Not to be that person who says “I told you so,” but a new study has concluded that pot smokers are not a bunch of lazy slackers but indeed well-adjusted human beings who cross a large swath of society’s diverse types of individuals.
The landmark new study conducted by BDS Analytics, entitled “Cannabis Consumers are Happy Campers,” surveyed 2,000 California and Colorado adults, with a quota of 1,200 people who have used marijuana within the past six months.
The logic was to gather info from a population sample that was representative of the general public.
Their subjects, according to BDS’s research division page, were comprised of “consumers” to “acceptors,” who don’t consume but might consider it, as well as “rejecters” who don’t consume and don’t want to.
“One theme that clearly emerges from the research is the overall healthy well-being of cannabis consumers… when compared to ‘acceptors’ and ‘rejecters,’” the report reads, breaking down the myth of cannabis consumers and work ethic.
Researchers found that the average annual household income among California cannabis consumers is $93,800, compared to $72,800 for ‘acceptors’ and $75,900 for ‘rejecters.’
Twenty percent of cannabis consumers also hold master’s degrees, compared to 13 percent of ‘acceptors’ and 12 percent of ‘rejecters.’
Colorado consumers were more satisfied with their lives now than they were a year ago and more likely to enjoy the fine arts, social activities and outdoor recreation than the acceptors and rejecters.
Sixty-four percent of Colorado consumers enjoyed being employed full-time, with just over 51 percent of acceptors and 54 percent of rejecters.
“Cannabis consumers are far removed from the caricatures historically used to describe them,” said Linda Gilbert, head of the consumer research division at BDS Analytics. “In fact, positive lifestyle indicators like volunteering, socializing, satisfaction with life and enjoyment of exercise and the outdoors are highest among cannabis consumers, at least in Colorado and California.”
The study will be updated every six months indefinitely.
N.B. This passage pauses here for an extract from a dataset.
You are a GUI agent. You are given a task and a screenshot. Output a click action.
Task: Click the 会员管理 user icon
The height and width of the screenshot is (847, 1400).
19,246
BDS will do its next research on this topic in Washington and Oregon.
“The aim is that this will eventually be a national study,” Gilbert said. “I hope and expect that 10 to 20 years from now, this study will still be continuing.”
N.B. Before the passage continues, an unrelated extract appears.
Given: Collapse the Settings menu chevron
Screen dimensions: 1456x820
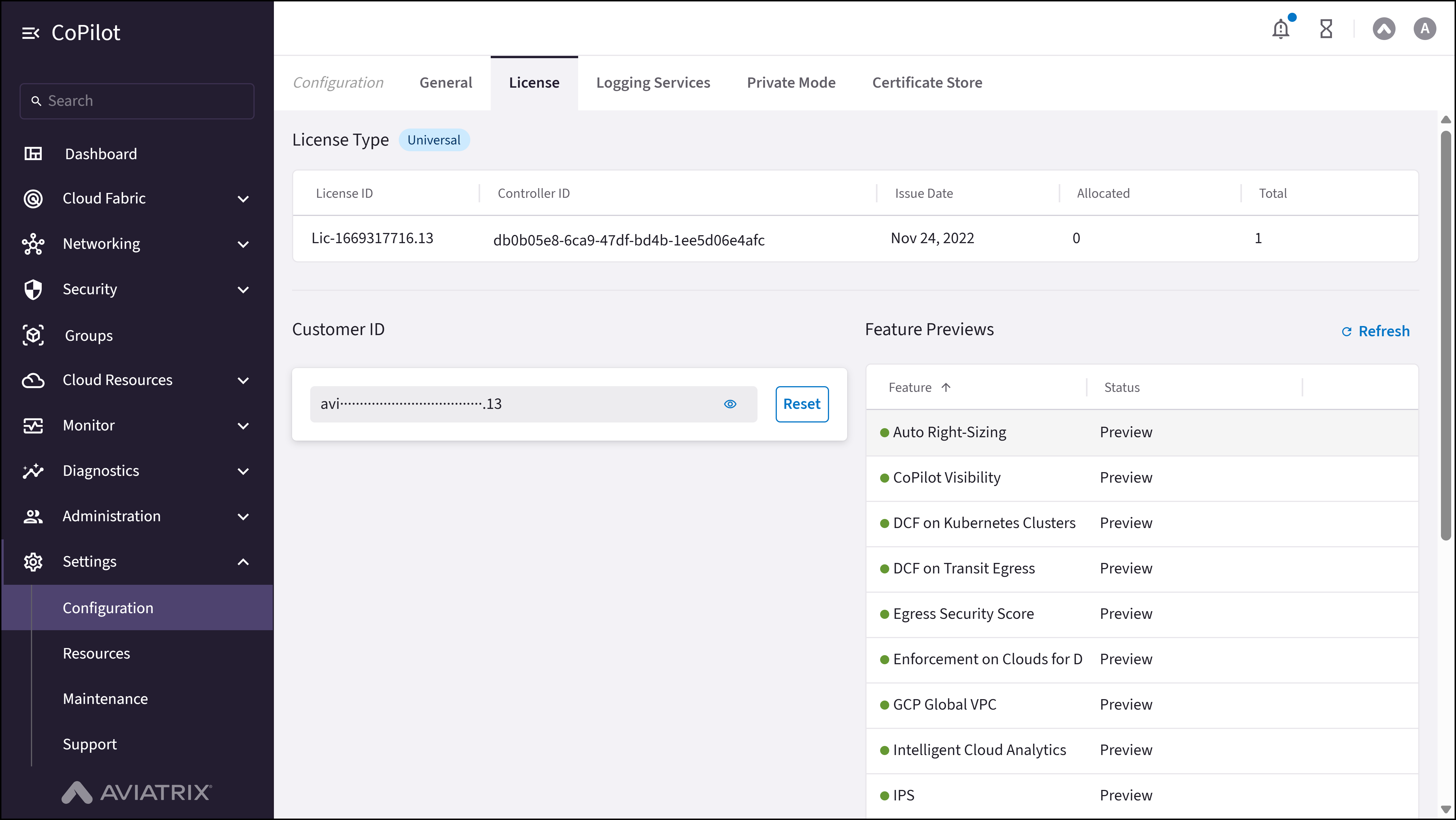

“The thing everyone agrees on,” Gilbert continued, “is that cannabis can impair your ability to drive, and that we need tests to determine if you are driving under the influence.”
BDS Analytics is obsessed, in a good way, with gathering factual data within the cannabis sector and prides itself on “enabling dispensaries, brands, and growers to sustain their success.”
So, they love doing studies like this one, and we love reading them.